Brief: Every line in the data below from the one containing "Privacystatement (259, 2556)" down to the one containing "Aanmelden (283, 1891)", both included, must be retyped exactly; no other line is to appear.

Input:
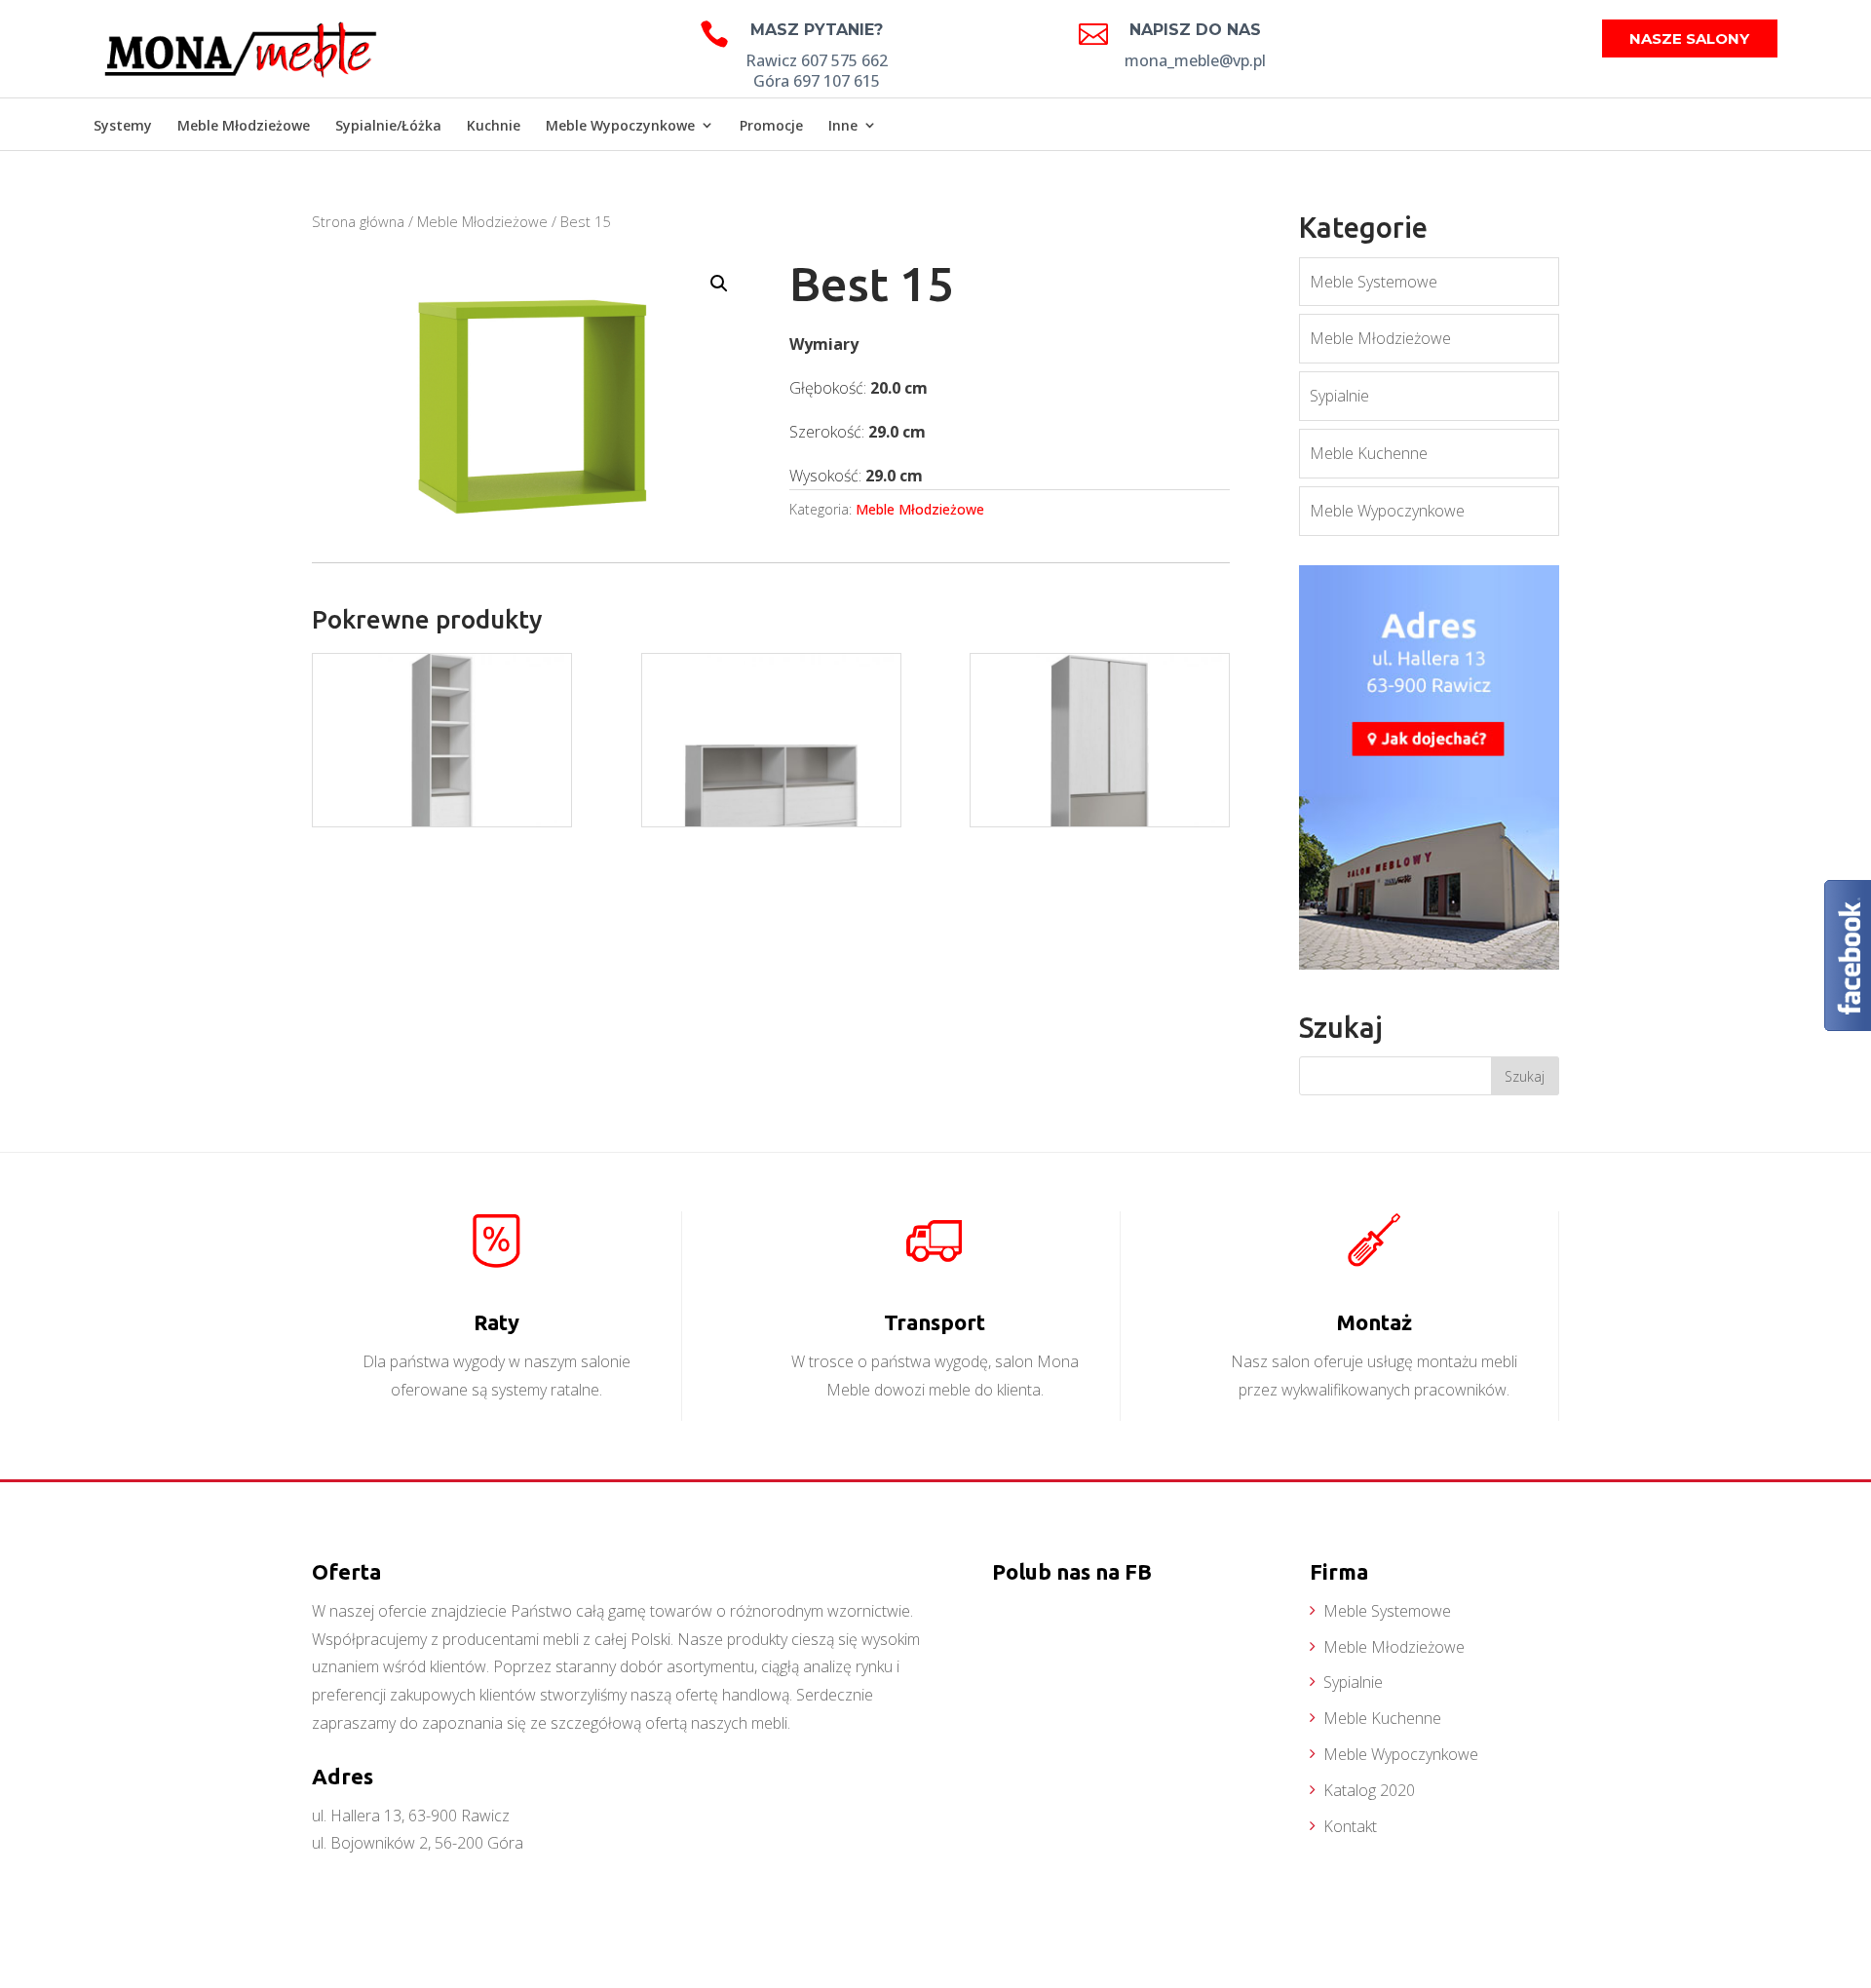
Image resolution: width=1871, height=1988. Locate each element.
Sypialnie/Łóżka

...

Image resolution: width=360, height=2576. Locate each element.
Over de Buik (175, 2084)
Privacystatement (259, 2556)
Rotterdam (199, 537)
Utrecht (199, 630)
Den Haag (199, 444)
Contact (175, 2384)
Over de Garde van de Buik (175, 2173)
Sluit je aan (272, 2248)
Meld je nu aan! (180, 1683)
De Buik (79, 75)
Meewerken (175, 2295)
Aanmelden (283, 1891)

==

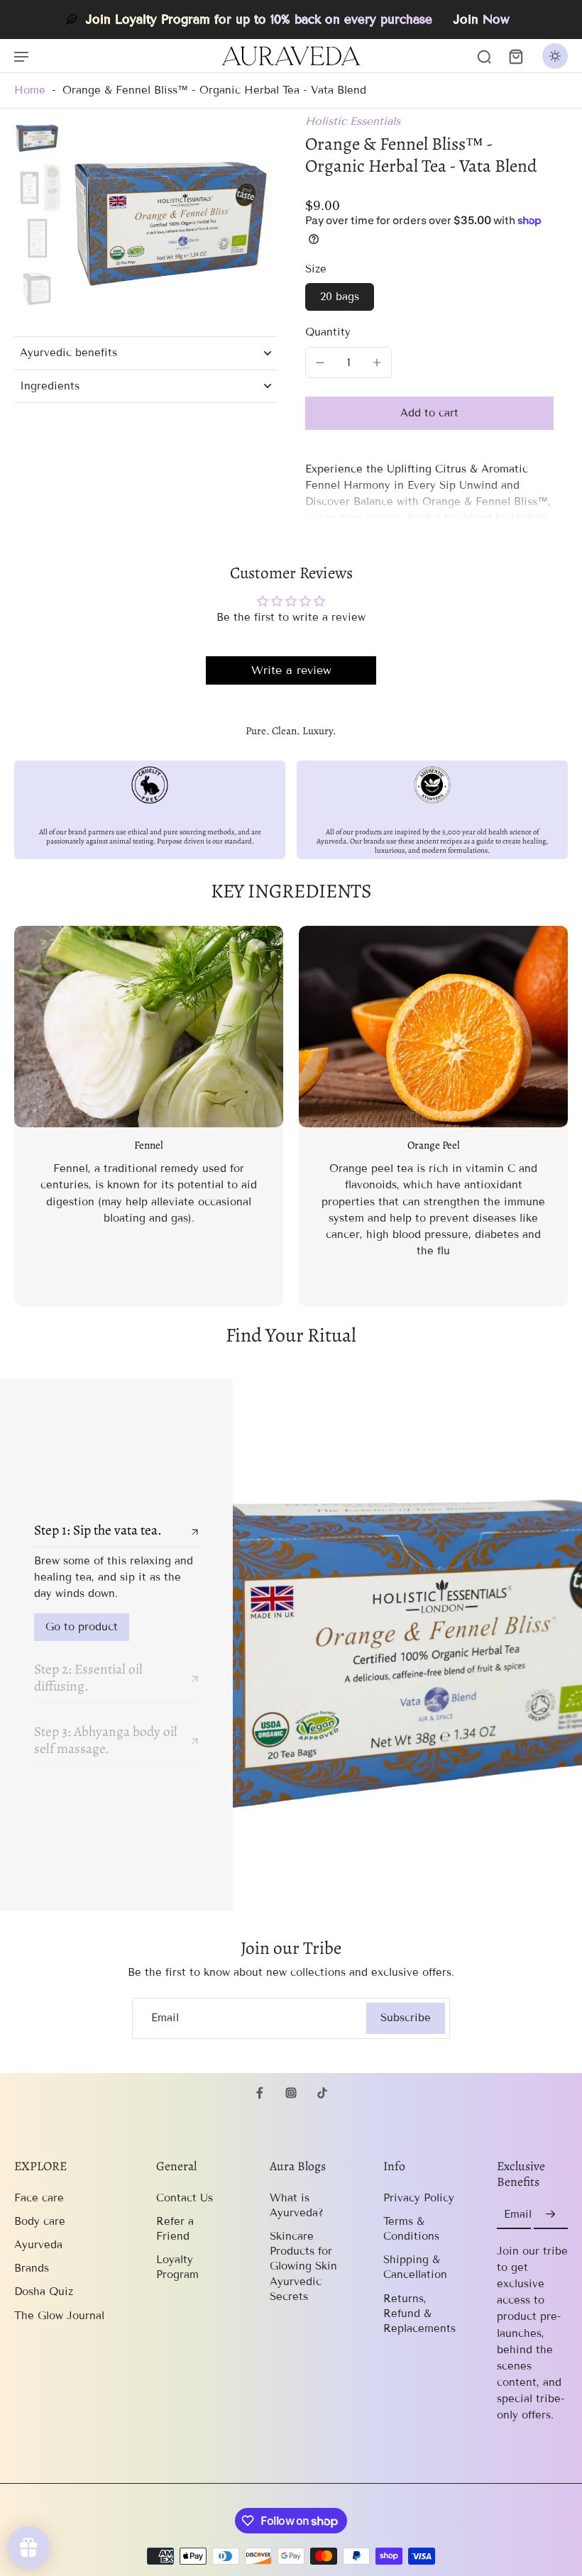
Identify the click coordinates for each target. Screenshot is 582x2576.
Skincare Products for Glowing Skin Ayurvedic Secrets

Exercise output:
Privacystatement (259, 2556)
Rotterdam (199, 537)
Utrecht (199, 630)
Den Haag (199, 444)
Contact (175, 2384)
Over de Garde van de Buik (175, 2173)
Sluit je aan (272, 2248)
Meld je nu aan! (180, 1683)
De Buik (79, 75)
Meewerken (175, 2295)
Aanmelden (283, 1891)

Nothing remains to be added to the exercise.